Data extract:

################

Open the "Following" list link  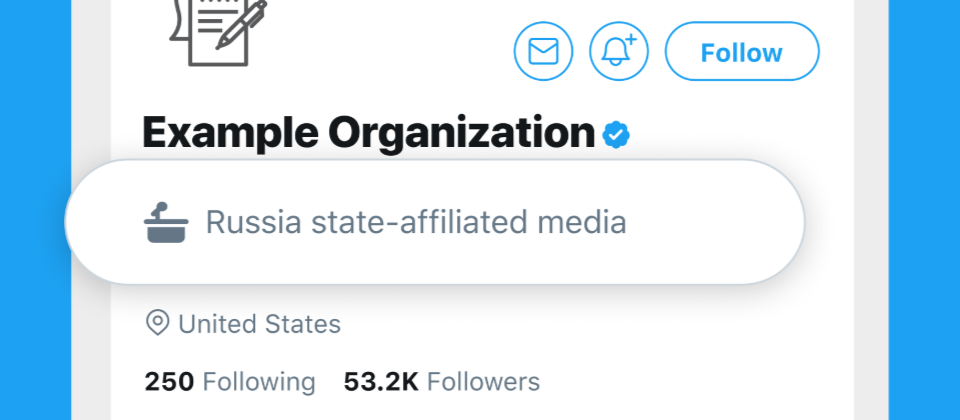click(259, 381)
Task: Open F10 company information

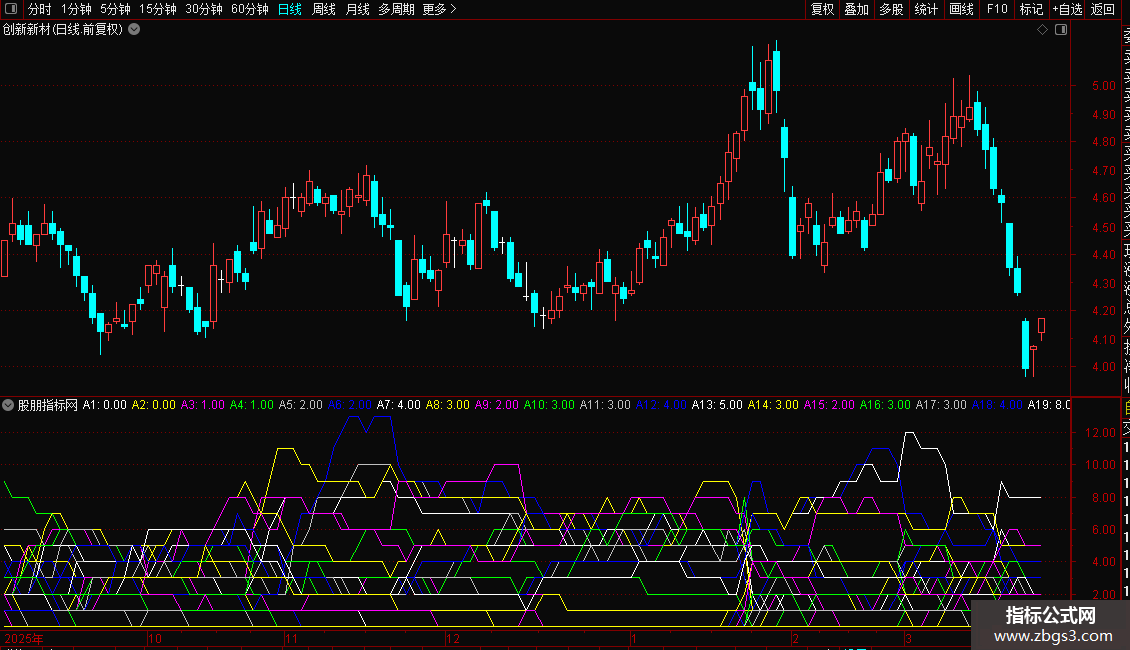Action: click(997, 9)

################

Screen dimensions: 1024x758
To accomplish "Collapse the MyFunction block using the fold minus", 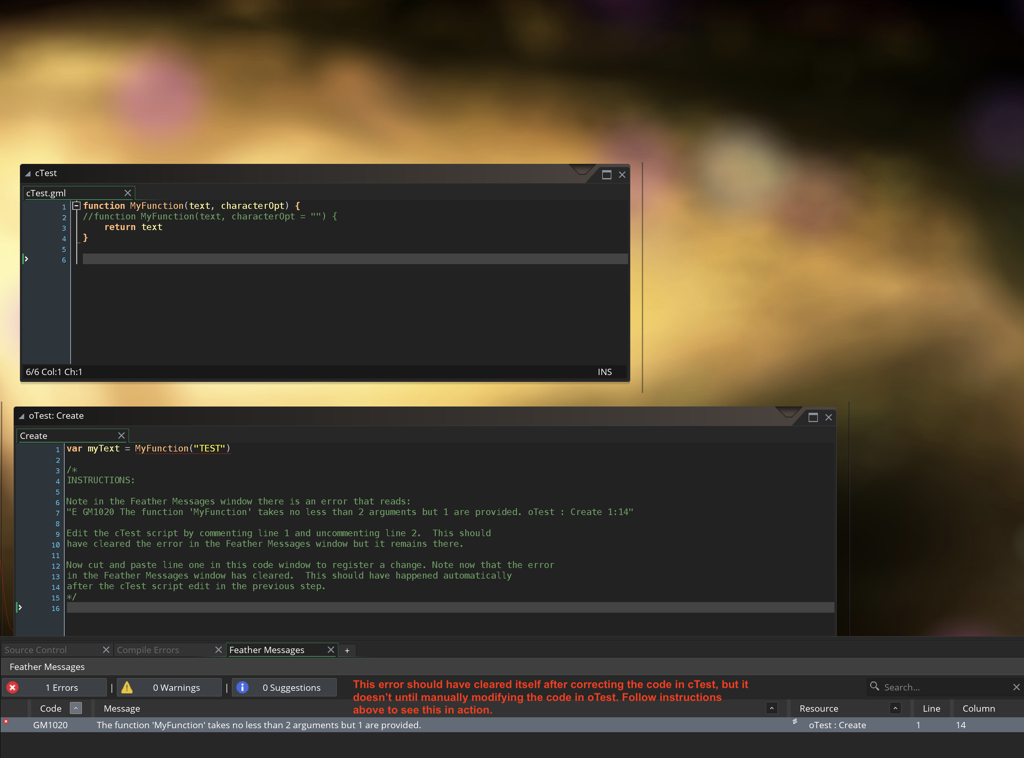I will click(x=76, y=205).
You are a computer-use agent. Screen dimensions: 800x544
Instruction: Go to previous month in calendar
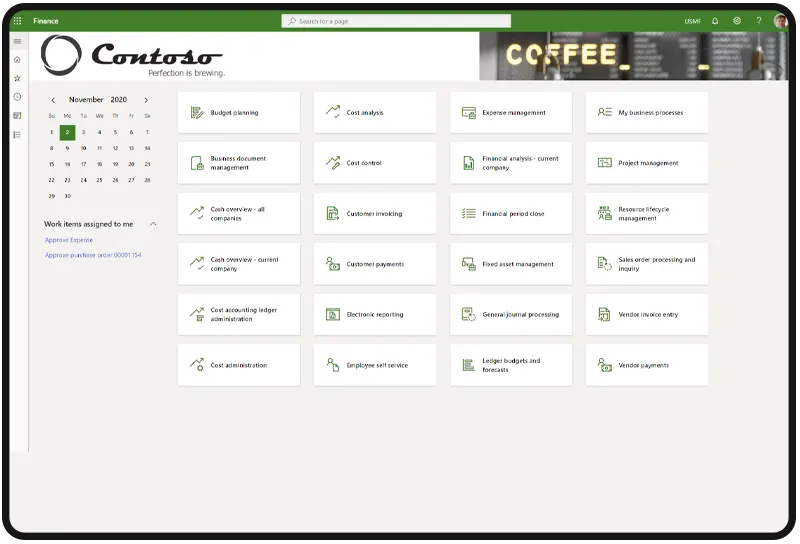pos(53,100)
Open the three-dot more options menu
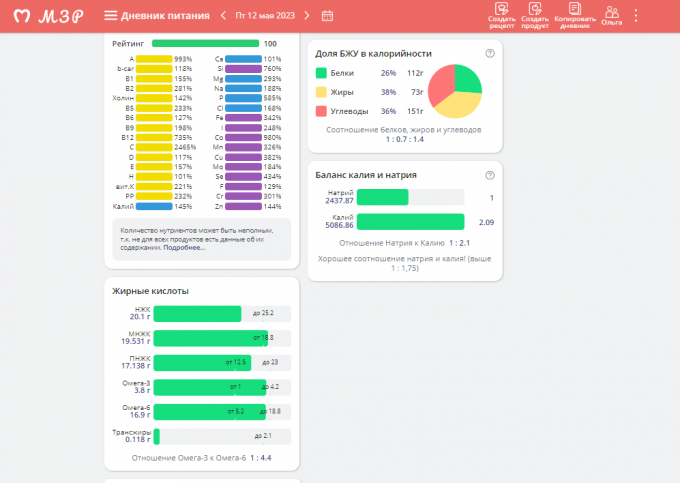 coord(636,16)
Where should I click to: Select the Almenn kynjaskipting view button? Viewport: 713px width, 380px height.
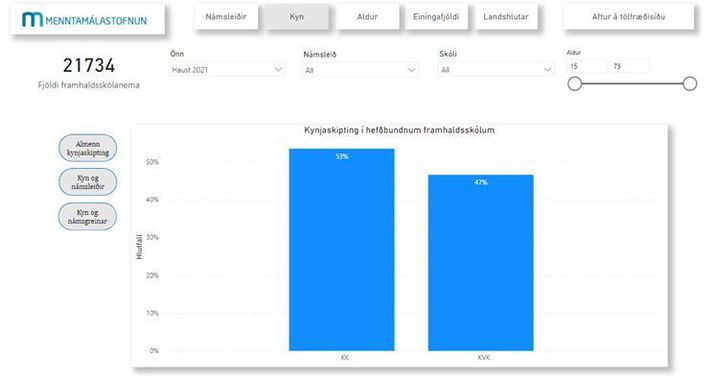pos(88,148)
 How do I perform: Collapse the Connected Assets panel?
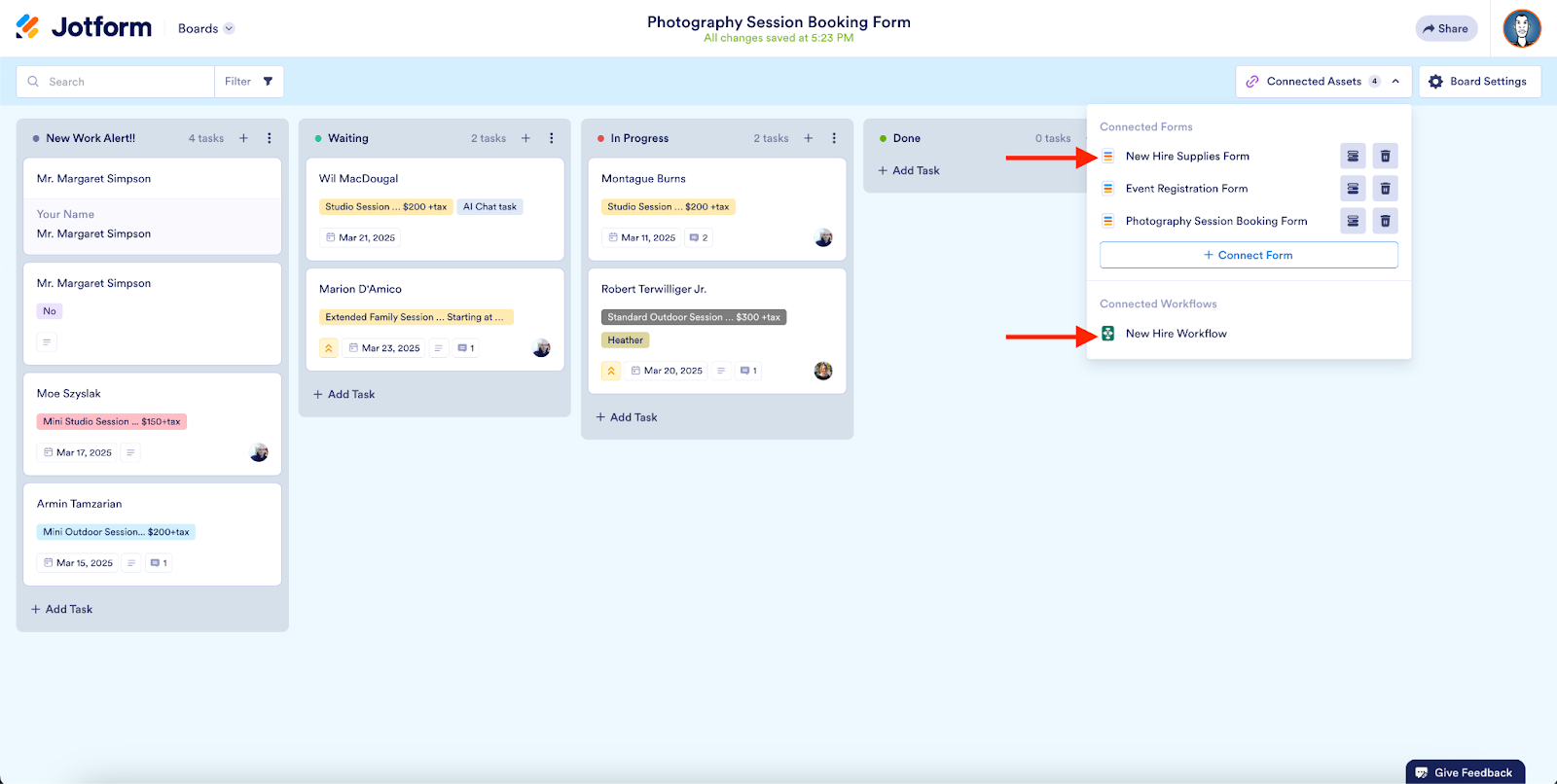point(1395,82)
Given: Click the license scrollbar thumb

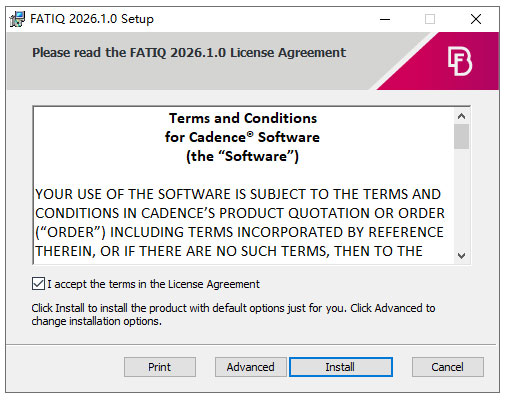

################

Work instructions:
Go back to the listing above and write out the lines starting at the one with "Instruction: Go to previous month in calendar" and ending at the one with "Given: Click the license scrollbar thumb", inclusive, exactly and without pictures.

Solution:
Instruction: Go to previous month in calendar
pos(53,100)
Open the three-dot more options menu
 coord(636,16)
Where should I click to: Select the Almenn kynjaskipting view button? Viewport: 713px width, 380px height.
pos(88,148)
 How do I perform: Collapse the Connected Assets panel?
point(1395,82)
Given: Click the license scrollbar thumb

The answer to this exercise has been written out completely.